[Start of section]
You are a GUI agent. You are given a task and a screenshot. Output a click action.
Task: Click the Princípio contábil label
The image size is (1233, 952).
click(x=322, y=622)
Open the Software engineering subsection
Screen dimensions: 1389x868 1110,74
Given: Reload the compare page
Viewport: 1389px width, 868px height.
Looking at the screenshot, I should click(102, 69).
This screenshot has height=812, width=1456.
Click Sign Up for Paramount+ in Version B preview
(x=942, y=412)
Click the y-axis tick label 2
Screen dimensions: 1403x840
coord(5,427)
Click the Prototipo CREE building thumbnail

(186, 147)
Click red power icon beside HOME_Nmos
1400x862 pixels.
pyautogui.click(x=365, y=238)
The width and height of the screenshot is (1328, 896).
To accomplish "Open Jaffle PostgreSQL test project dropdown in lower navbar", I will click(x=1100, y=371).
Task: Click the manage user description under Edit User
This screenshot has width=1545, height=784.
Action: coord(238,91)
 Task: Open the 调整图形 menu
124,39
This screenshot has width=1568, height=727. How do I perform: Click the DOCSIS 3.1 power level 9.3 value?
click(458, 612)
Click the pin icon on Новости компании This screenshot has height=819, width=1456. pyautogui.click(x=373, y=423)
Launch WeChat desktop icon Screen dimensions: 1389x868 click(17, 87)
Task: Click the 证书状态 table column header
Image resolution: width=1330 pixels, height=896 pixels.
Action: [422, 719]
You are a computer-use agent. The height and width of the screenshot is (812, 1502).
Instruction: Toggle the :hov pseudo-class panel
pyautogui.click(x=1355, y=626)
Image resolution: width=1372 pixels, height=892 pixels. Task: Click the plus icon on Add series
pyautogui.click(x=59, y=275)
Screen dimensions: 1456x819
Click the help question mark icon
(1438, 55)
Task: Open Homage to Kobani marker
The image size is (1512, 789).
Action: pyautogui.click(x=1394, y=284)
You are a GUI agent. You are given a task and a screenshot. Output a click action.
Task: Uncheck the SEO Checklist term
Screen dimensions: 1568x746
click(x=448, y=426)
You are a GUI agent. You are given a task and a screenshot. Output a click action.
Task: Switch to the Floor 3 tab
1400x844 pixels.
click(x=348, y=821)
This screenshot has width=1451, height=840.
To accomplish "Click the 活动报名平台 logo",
[End of section]
EXERCISE REQUIREMENTS -
Repeat the full set of records exactly.

EXPECTED OUTPUT -
You are a GUI agent. You are given a task and a screenshot. Output a click action.
Task: Click the Princípio contábil label
The image size is (1233, 952).
click(x=322, y=622)
Open the Software engineering subsection
Screen dimensions: 1389x868 1110,74
Given: Reload the compare page
Viewport: 1389px width, 868px height.
Looking at the screenshot, I should click(102, 69).
This screenshot has height=812, width=1456.
Click Sign Up for Paramount+ in Version B preview
(x=942, y=412)
Click the y-axis tick label 2
Screen dimensions: 1403x840
coord(5,427)
Click the Prototipo CREE building thumbnail

(186, 147)
Click red power icon beside HOME_Nmos
1400x862 pixels.
pyautogui.click(x=365, y=238)
The width and height of the screenshot is (1328, 896).
To accomplish "Open Jaffle PostgreSQL test project dropdown in lower navbar", I will click(x=1100, y=371).
Task: Click the manage user description under Edit User
This screenshot has width=1545, height=784.
Action: coord(238,91)
 Task: Open the 调整图形 menu
124,39
This screenshot has width=1568, height=727. How do I perform: Click the DOCSIS 3.1 power level 9.3 value?
click(458, 612)
Click the pin icon on Новости компании This screenshot has height=819, width=1456. pyautogui.click(x=373, y=423)
Launch WeChat desktop icon Screen dimensions: 1389x868 click(17, 87)
Task: Click the 证书状态 table column header
Image resolution: width=1330 pixels, height=896 pixels.
Action: [422, 719]
You are a computer-use agent. The height and width of the screenshot is (812, 1502).
Instruction: Toggle the :hov pseudo-class panel
pyautogui.click(x=1355, y=626)
Image resolution: width=1372 pixels, height=892 pixels. Task: Click the plus icon on Add series
pyautogui.click(x=59, y=275)
Screen dimensions: 1456x819
Click the help question mark icon
(1438, 55)
Task: Open Homage to Kobani marker
The image size is (1512, 789).
Action: pyautogui.click(x=1394, y=284)
You are a GUI agent. You are given a task and a screenshot. Output a click action.
Task: Uncheck the SEO Checklist term
Screen dimensions: 1568x746
click(x=448, y=426)
You are a GUI agent. You are given a task and a screenshot. Output a click action.
Task: Switch to the Floor 3 tab
1400x844 pixels.
click(x=348, y=821)
This screenshot has width=1451, height=840.
To accomplish "Click the 活动报名平台 logo",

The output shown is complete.